- Native name: Rivière Saint-André (French)

Location
- Country: Canada
- Province: Quebec
- Administrative region: Chaudière-Appalaches
- RCM: Lotbinière Regional County Municipality

Physical characteristics
- Source: Agricultural streams
- • location: Saint-Sylvestre
- • coordinates: 46°21′56″N 71°13′10″W﻿ / ﻿46.365491°N 71.219533°W
- • elevation: 297 metres (974 ft)
- Mouth: Filkars River
- • location: Sainte-Agathe-de-Lotbinière)
- • coordinates: 46°23′52″N 71°19′22″W﻿ / ﻿46.39778°N 71.32278°W
- • elevation: 161 metres (528 ft)
- Length: 12.5 kilometres (7.8 mi)

Basin features
- Progression: Filkars River, Beaurivage River, Chaudière River, St. Lawrence
- • left: (upstream)
- • right: (upstream)

= Saint-André River =

River in Chaudière-Appalaches, Quebec, Canada

The Saint-André river (in French: rivière Saint-André) is a tributary of the Filkars River whose current flows successively into the Beaurivage River, the west bank of the Chaudière River and the south shore of the St. Lawrence River. It flows in the municipalities of Saint-Sylvestre and Sainte-Agathe-de-Lotbinière, in the Lotbinière Regional County Municipality, in the administrative region of Chaudière-Appalaches, in Québec, in Canada.

== Geography ==

The main neighboring watersheds of the Saint-André river are:
- north side: Fourchette River, Filkars River, Beaurivage River;
- east side: Beaurivage River, Nadeau River, Lessard River, Vallée River, Boiler River;
- south side: Filkars River, Palmer River, Palmer East River;
- west side: Armagh River, Saint-Georges River, rivière du Chêne, Henri River.
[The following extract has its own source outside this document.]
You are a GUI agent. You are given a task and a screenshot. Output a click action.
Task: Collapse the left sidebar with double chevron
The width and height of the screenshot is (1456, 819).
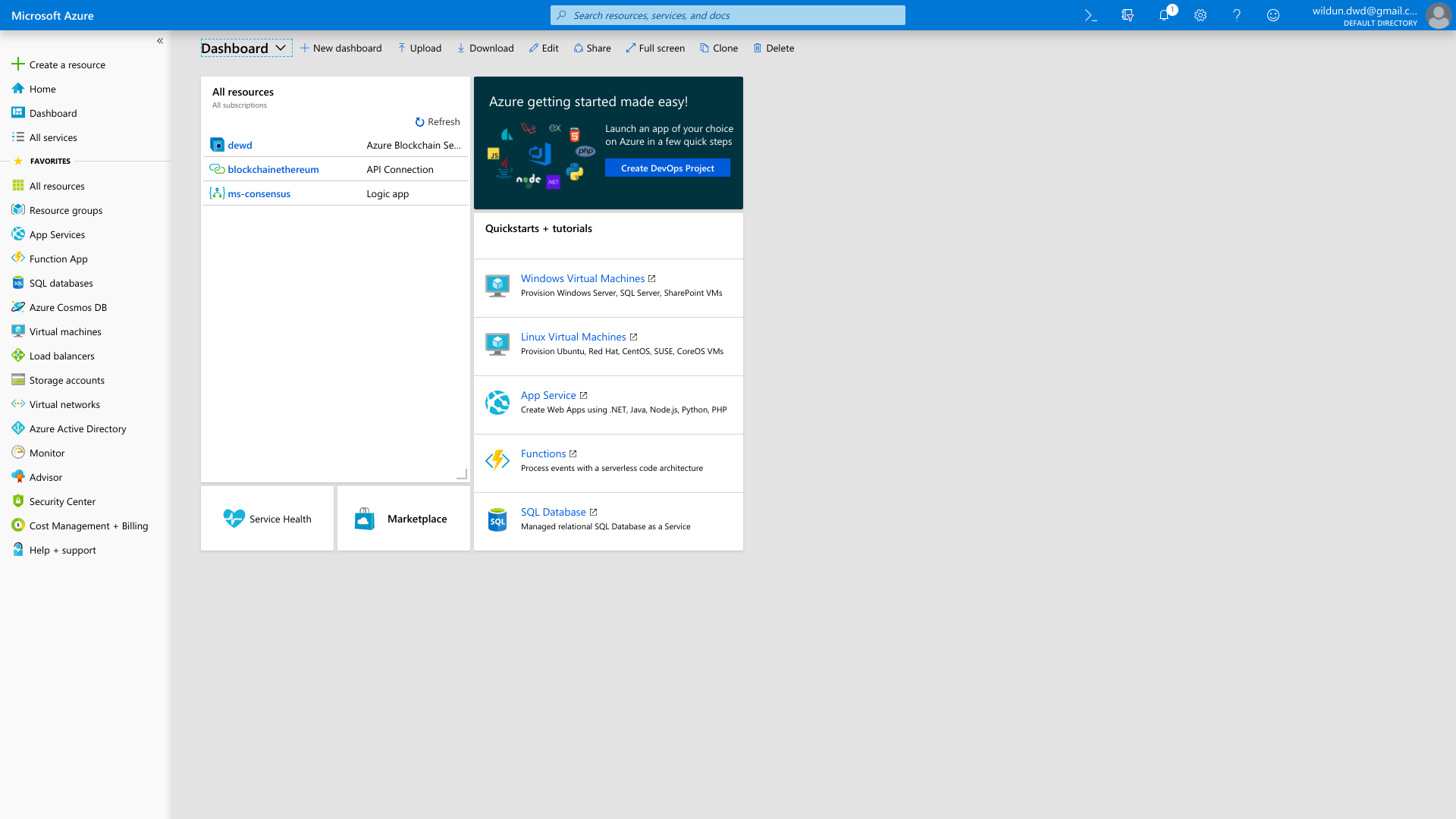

The Saint-André River has its source in the municipality of Saint-Sylvestre, at 0.6 km east of the village center. This headland is located south of route 216, north of Mont Handkerchief and south of the village of Saint-Patrice-de-Beaurivage.

From its source, the Saint-André River flows over 12.5 km divided into the following segments:
- 0.4 km north-east, up to route 216 which it crosses at 0.8 km to the north-east the village of Saint-Sylvestre;
- 2.4 km north-east, then west, up to the Moulin road that it crosses at 1.3 km north-of the village center of Saint-Sylvestre;
- 3.2 km towards the southwest, in Saint-Sylvestre, to the confluence of a stream (coming from the west);
- 1.4 km northwesterly, to route 269;
- 4.4 km north-west, to the limit of Sainte-Agathe-de-Lotbinière which it runs along for 300 m;
- 0.7 km towards the northeast, up to its confluence.

The Saint-André river empties on the south bank of the Filkars River in the eastern part of the territory of Sainte-Agathe-de-Lotbinière. This confluence is located 2.7 km upstream from the confluence of the Filkars River.

== Toponymy ==
The toponym "rivière Saint-André" was formalized on December 5, 1968, at the Commission de toponymie du Québec.